### TASK ITEM
According to the cord blood text, when does collection of cord blood take place?

### READING TEXT
##########

What is Cord Blood?
Umbilical cord blood contains stem cells that are capable of developing into mature blood cells. Sometimes theses cells can be transplanted into patients to treat cancer or blood diseases that are otherwise treated by bone marrow transplant.
How is Cord Blood Collected and Stored?
Collection of the cord blood takes place shortly after birth in both vaginal and cesarean deliveries. It’s done using a specific kit that parents must order ahead of time from their chosen cord blood bank. After cord blood collection has taken place, stem cells are separated from the rest of the blood and frozen in a collection facility, also know as a cord-blood bank.
Then, if needed, blood-forming stem cells can be thawed and used in either autologous procedures (when a person receives his or her own umbilical cord blood in a transplant) or allogeneic procedures (when a person receives umbilical cord blood donated from someone else – a sibling, close relative or anonymous donor).
What Are Stem Cells Used For?

##########

Dataset entries
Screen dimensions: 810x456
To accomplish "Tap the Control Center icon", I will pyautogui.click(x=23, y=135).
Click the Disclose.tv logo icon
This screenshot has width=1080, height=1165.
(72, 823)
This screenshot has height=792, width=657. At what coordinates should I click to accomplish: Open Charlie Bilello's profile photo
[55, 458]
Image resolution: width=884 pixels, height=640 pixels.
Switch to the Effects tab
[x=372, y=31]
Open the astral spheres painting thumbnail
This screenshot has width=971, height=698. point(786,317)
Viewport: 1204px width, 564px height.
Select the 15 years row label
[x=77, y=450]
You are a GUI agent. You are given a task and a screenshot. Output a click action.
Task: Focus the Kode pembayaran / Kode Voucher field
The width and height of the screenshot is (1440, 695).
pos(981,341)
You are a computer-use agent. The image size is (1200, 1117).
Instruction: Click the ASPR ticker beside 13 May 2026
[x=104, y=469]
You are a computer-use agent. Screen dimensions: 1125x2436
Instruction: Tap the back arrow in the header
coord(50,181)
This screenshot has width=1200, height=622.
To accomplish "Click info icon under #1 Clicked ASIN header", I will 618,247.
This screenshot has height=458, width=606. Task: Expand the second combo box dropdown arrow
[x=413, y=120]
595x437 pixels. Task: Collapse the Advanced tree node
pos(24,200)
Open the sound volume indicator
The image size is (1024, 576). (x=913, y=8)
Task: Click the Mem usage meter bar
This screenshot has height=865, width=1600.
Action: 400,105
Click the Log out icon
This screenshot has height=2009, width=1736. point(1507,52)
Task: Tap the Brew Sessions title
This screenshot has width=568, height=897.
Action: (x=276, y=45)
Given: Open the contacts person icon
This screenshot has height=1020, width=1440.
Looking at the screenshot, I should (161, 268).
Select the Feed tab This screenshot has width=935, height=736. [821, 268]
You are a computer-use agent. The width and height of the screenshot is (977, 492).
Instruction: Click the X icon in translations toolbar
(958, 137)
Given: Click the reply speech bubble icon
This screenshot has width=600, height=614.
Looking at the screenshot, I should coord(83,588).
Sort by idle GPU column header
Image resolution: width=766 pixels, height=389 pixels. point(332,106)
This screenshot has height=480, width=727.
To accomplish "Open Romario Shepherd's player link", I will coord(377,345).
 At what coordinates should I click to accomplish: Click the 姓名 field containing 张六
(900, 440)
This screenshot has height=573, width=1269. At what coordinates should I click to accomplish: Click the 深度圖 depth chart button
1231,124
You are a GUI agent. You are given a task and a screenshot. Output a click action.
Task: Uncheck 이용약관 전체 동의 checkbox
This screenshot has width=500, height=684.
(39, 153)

##########

### RESPONSE
Shortly after birth, in both vaginal and cesarean deliveries.